▸ What to do:
Duplicate the records from the line containing "Identify the location of callsign-cell: HL5FHN." through the line containing "This screenshot has width=1619, height=949.", with both of those lines included, changing nothing.

########################################

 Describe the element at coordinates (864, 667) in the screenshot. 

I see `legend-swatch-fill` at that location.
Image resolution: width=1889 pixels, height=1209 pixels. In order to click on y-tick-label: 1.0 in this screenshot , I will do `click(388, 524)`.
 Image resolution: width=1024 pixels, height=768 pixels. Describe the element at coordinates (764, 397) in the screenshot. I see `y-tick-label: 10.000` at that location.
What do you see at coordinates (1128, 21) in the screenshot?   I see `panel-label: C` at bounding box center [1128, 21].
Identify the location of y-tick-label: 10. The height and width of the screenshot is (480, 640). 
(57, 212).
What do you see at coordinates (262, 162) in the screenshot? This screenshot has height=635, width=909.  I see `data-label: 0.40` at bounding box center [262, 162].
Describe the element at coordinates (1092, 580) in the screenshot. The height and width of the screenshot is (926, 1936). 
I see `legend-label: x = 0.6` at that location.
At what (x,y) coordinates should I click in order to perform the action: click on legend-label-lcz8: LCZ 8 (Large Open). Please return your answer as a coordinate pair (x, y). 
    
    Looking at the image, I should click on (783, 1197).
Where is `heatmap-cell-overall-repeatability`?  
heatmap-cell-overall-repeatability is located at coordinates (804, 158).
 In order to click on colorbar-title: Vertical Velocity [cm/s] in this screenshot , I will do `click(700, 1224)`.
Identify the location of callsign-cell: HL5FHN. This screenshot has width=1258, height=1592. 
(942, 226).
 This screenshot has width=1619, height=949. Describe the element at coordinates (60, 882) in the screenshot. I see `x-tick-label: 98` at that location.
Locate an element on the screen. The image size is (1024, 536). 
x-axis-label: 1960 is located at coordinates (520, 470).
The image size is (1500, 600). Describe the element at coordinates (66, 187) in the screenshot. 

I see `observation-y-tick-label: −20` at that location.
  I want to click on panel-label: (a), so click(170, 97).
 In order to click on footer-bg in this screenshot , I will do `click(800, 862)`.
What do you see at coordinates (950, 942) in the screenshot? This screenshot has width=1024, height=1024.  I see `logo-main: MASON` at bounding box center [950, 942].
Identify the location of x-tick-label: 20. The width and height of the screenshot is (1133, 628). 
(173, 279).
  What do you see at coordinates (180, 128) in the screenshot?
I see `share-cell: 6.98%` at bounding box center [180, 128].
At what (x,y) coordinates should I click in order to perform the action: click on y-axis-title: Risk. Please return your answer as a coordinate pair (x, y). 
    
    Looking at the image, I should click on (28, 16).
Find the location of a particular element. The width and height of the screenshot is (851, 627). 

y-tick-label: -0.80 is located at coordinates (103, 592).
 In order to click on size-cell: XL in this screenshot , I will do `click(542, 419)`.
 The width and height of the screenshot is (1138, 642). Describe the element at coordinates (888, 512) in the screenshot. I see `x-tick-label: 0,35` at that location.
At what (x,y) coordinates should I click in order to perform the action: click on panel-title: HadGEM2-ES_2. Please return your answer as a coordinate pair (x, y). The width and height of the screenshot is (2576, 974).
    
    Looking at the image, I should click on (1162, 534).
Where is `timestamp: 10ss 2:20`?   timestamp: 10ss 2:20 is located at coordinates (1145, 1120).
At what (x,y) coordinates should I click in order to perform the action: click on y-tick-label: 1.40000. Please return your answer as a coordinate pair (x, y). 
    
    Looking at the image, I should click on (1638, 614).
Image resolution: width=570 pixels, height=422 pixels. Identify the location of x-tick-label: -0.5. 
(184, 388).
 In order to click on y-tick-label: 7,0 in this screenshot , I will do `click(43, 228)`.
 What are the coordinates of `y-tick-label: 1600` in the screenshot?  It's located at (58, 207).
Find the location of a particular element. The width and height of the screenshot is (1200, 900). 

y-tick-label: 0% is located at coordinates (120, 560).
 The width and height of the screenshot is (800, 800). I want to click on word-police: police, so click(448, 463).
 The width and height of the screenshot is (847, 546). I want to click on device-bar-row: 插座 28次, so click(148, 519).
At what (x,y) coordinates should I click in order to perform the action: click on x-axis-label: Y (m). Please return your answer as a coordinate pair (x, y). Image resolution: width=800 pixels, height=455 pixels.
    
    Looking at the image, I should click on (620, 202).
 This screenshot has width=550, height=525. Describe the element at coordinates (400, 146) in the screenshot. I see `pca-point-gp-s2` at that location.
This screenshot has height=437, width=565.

########################################

▸ Your response:
Identify the location of callsign-cell: HL5FHN. This screenshot has width=1258, height=1592. 
(942, 226).
 This screenshot has width=1619, height=949. Describe the element at coordinates (60, 882) in the screenshot. I see `x-tick-label: 98` at that location.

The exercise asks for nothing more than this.